Macron ist sich seiner übermächtigen Stellung durchaus bewusst. Schon in der letzten Regierungssitzung hatte er erklärt: «Was uns droht, ist nicht etwa der Absolutismus.» Vielmehr befürchtet er, dass er im Parlament wie sein Vorgänger François Hollande bei umstrittenen Reformen in die Minderheit versetzt werden könnte. So zahlreich seine Abgeordneten sind, stellen sie wegen ihrer Unerfahrenheit doch einen Unsicherheitsfaktor dar.

Verfassungswidriger Vertrag

Macron verlangte ihnen deshalb in einem «Vertrag mit der Nation» schriftlich ab, dass sie die Regierungsvorlagen bei der Parlamentsabstimmung mittragen werden. Dieser Stimmzwang widerspricht an sich Artikel 27 der Verfassung, nach dem die Stimmabgabe der Abgeordneten «persönlich» ist. Bloss ist in der Nationalversammlung wohl keine Gegenpartei mehr stark genug, den Verfassungshof einzuschalten. Dazu sind 60 Unterschriften von Parlamentariern nötig.

Bei näherem Hinsehen wirken die gewählten Macron-Anhänger allerdings überhaupt nicht wie eine unkontrollierbare Truppe blutiger Amateure.
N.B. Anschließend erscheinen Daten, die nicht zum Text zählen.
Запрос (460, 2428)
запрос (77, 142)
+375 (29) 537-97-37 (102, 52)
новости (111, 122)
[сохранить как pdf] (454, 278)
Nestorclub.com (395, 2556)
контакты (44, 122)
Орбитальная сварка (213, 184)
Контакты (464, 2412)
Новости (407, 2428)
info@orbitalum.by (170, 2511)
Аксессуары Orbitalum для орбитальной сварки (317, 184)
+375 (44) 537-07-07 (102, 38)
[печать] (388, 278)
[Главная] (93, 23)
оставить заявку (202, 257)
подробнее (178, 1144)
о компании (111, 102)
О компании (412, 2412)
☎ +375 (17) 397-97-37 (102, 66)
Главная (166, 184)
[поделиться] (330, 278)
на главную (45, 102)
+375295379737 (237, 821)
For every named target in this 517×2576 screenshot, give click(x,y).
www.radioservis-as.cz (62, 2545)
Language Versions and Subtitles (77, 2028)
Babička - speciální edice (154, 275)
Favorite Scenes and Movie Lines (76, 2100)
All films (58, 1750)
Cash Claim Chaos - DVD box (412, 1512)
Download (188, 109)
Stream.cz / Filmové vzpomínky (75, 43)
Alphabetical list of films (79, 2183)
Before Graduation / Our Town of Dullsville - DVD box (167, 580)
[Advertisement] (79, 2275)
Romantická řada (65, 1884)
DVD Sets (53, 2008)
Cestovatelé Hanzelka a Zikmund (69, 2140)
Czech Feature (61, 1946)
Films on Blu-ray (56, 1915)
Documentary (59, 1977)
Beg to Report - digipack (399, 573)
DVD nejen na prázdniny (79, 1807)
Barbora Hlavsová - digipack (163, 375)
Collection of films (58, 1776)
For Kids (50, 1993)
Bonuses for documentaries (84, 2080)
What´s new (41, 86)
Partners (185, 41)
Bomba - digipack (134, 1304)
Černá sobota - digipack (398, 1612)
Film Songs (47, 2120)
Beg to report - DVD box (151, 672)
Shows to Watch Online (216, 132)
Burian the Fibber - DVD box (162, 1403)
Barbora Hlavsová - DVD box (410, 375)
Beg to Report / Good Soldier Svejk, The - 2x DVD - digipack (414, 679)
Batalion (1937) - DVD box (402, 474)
Viele waren in subalterner Form schon in der Politik; ebenso viele stammen aus der Privat- oder Zivilgesellschaft, haben dort aber durchaus Führungs- und Verantwortungsbewusstsein bewiesen. Auch dem 39-jährigen Präsidenten und zahlreichen ­Ministern war Unerfahrenheit vorgeworfen worden; diese anfängliche Skepsis zerstreute sich aber sehr schnell.